With the full awareness that some people will oppose what you say regardless, I’ll share information I’ve come across before in previous iterations of this same debate.

Key Statistics

Per this article from the World Economic Forum, the top 10 countries in their Global Social Mobility Index (as of 2020) are as follows:

  1. Denmark
  2. Norway
  3. Finland
  4. Sweden
  5. Iceland
  6. Netherlands
  7. Switzerland
  8. Austria
  9. Belgium
  10. Luxembourg

Canada, Japan, and Australia rank 14th, 15th, and 16th per the same index, with Britain ranking 21st and the U.S. a disappointing 27th. The full report weighs in at a stout 218 pages. While I won’t be doing a “I read this so you don’t have to” in this post, I will zoom into a couple of areas that highlight the challenges well.

One of the more interesting questions posed recently was how long it takes to get from the bottom economically to the middle class in reference to an NPR piece from 2014 indicating that economic mobility in the U.S. was worse than that of other wealthy countries.

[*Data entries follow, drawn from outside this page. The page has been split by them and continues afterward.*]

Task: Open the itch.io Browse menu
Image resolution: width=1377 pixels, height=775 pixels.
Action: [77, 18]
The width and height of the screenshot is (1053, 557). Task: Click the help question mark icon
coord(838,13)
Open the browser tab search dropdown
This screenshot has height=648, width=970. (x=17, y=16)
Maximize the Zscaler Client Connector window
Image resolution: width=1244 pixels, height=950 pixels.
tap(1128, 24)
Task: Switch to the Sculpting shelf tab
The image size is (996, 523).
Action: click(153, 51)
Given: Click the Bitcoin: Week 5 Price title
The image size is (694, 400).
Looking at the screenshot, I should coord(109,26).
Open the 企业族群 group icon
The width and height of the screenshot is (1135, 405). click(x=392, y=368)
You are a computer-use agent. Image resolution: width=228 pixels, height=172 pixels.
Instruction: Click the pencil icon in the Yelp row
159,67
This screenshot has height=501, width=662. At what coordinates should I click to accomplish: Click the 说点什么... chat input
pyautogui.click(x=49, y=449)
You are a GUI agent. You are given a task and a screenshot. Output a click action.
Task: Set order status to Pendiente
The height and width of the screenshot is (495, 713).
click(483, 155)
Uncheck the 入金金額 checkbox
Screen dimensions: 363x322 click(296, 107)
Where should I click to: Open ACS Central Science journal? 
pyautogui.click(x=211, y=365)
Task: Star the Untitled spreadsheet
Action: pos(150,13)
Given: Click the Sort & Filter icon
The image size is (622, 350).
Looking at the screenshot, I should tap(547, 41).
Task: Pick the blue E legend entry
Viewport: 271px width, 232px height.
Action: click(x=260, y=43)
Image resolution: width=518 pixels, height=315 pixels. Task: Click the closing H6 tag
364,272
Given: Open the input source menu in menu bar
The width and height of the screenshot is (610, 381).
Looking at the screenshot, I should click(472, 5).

As it turns out, part of the answer to Mr. Wilson’s question is in the following figure from page 10 of the same report.

Per the figure, a family in the US that started at the bottom of the income distribution could approach the mean income level in 5 generations–slower than in most of the countries ranked ahead of the U.S. in socioeconomic mobility, and on par with countries with global social mobility index scores similar to or slightly lower than the U.S.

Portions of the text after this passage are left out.